Santiago no discutió.
—Estoy intentando cambiar eso.
—Hazlo por tu hijo.
Regina se puso de pie.
No hubo gritos.
No hubo una última escena.
Solo una relación de cinco meses que terminó porque una noche inesperada obligó a los dos a mirar algo que antes podían ignorar.
Meses después, Elena seguía bajo seguimiento médico y había recuperado suficiente fuerza para volver a una rutina más estable.
Santiago aprendió a visitar a su hijo sin entrar como dueño de nada.
Preguntaba horarios.
Respetaba límites.
Llegaba cuando decía que iba a llegar.
Y cuando Elena necesitaba ayuda, él dejó de resolver automáticamente lo que ella no había pedido.
Un sábado, Santiago llegó con el mismo teléfono cuya pantalla se había roto aquella noche.
Lo había mandado reparar.
Elena lo reconoció cuando lo dejó sobre la mesa.
—Pensé que comprarías otro.
—Compré otro para el trabajo.
—Entonces, ¿para qué arreglaste ese?
Santiago miró al bebé dormido cerca de ellos.

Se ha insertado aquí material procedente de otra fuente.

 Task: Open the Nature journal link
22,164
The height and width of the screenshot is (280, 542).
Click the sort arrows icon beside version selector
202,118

—Porque el día que se rompió entendí que llevaba años creyendo que todo lo sustituible debía sustituirse.
Elena arqueó una ceja.
—No conviertas un teléfono en una filosofía.
Santiago soltó una risa.
—Tienes razón.
Tomó el aparato y abrió la cámara.
—Solo quería conservarlo.
Elena miró al niño.
—Entonces úsalo para algo mejor.
Santiago levantó el teléfono, pero se detuvo antes de tomar la fotografía.
—¿Puedo?
Elena lo observó durante un instante.
Después tomó al bebé, acomodó la manta y se sentó junto a él.
—Sí.
Santiago no se puso a su lado.
No era una foto de reconciliación.
No era una familia fingiendo que nunca se había roto.
Era Elena sosteniendo a su hijo mientras Santiago, desde el otro lado de la habitación, guardaba el primer recuerdo que ambos habían decidido construir con permiso.

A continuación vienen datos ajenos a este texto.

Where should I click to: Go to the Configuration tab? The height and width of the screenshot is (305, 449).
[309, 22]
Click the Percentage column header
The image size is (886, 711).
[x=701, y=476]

Ocho meses antes, aquella última noche había terminado con dos personas abrazándose porque no sabían cómo despedirse.
Ahora podían estar en la misma habitación sin inventar un regreso.
El bebé no había reparado su matrimonio.
Había hecho algo más difícil.
Los había obligado a dejar de usar el pasado para decidir automáticamente qué podían ser en el futuro.
Santiago tomó la fotografía.
Después bajó el teléfono.
Elena extendió una mano.
Él se lo entregó.
Y por primera vez desde que aquel aparato se había estrellado contra el piso de urgencias, algo que pertenecía a Santiago cambió de manos sin que él sintiera la necesidad de recuperarlo.